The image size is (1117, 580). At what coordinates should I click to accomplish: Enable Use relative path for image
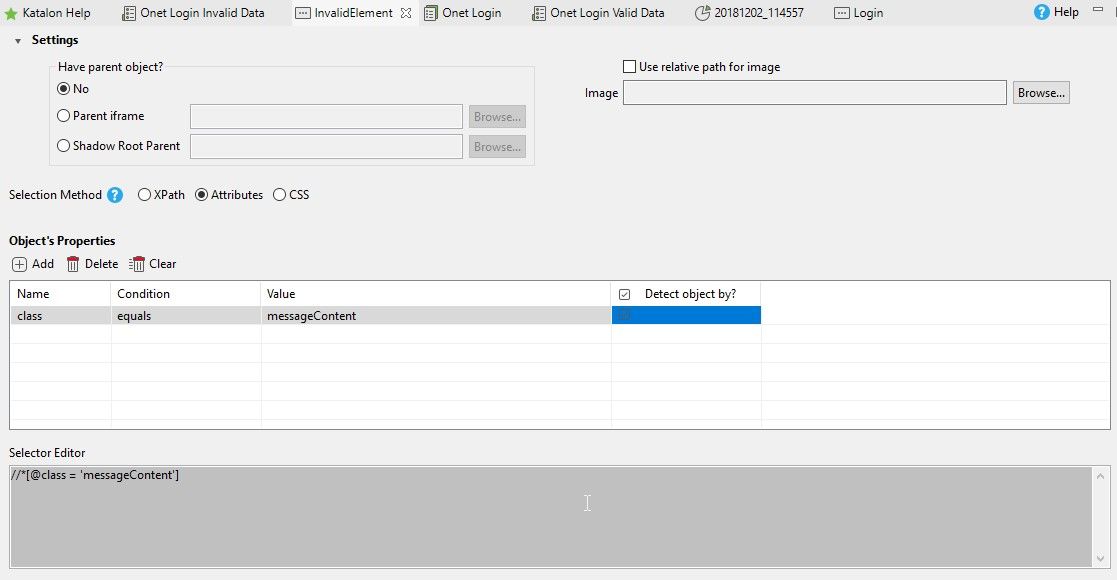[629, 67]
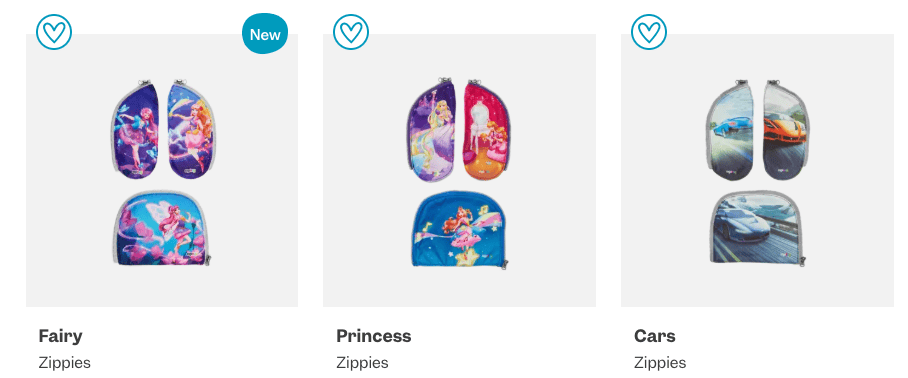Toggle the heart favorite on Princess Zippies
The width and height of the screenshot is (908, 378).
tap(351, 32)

_Exercise_: Produce an exact copy of the records above, leaving out the pictures.

_Result of this exercise_:
The image size is (1117, 580). At what coordinates should I click to accomplish: Enable Use relative path for image
[629, 67]
Toggle the heart favorite on Princess Zippies
The width and height of the screenshot is (908, 378).
tap(351, 32)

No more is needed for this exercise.